### Data
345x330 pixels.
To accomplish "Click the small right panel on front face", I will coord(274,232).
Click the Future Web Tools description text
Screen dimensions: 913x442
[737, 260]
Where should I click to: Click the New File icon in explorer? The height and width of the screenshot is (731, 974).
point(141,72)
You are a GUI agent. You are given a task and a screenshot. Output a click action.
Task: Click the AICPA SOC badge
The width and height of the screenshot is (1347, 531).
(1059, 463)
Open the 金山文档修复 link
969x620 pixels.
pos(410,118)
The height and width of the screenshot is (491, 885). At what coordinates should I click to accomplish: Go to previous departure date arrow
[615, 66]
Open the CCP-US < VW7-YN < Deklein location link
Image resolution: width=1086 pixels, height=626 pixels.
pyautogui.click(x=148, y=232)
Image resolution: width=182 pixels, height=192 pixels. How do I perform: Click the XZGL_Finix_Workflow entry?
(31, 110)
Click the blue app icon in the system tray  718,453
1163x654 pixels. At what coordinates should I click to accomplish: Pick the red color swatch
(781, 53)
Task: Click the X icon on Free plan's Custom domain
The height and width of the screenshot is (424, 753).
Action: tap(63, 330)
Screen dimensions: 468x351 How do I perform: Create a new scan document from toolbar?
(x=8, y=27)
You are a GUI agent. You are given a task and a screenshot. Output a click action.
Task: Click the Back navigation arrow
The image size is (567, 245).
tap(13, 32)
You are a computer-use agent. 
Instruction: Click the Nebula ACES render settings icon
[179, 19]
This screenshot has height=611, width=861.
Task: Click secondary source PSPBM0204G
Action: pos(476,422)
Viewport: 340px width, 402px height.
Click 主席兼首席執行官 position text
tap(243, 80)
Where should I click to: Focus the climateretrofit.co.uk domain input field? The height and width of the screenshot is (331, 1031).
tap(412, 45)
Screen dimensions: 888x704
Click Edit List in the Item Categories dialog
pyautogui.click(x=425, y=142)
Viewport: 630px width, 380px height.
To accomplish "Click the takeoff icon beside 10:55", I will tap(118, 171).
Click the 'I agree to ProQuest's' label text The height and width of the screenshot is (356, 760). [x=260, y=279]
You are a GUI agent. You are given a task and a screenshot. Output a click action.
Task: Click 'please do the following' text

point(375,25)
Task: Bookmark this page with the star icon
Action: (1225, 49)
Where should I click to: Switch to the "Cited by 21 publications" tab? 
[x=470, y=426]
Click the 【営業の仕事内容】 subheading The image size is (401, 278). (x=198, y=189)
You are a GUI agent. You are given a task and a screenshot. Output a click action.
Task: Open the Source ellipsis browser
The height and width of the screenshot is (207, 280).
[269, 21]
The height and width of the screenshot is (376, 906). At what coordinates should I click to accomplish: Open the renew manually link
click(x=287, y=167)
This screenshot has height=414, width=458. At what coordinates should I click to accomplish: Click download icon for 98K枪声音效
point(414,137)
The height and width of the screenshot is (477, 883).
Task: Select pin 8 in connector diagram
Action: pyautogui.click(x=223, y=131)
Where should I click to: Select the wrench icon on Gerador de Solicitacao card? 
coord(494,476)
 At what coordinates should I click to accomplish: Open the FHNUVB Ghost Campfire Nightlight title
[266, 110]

### Job
Locate every line above that contains the string "Open" and copy each one. The match is case-sensitive.

### Answer for this exercise
Open the 金山文档修复 link
Open the CCP-US < VW7-YN < Deklein location link
Task: Open the Source ellipsis browser
The height and width of the screenshot is (376, 906). At what coordinates should I click to accomplish: Open the renew manually link
 At what coordinates should I click to accomplish: Open the FHNUVB Ghost Campfire Nightlight title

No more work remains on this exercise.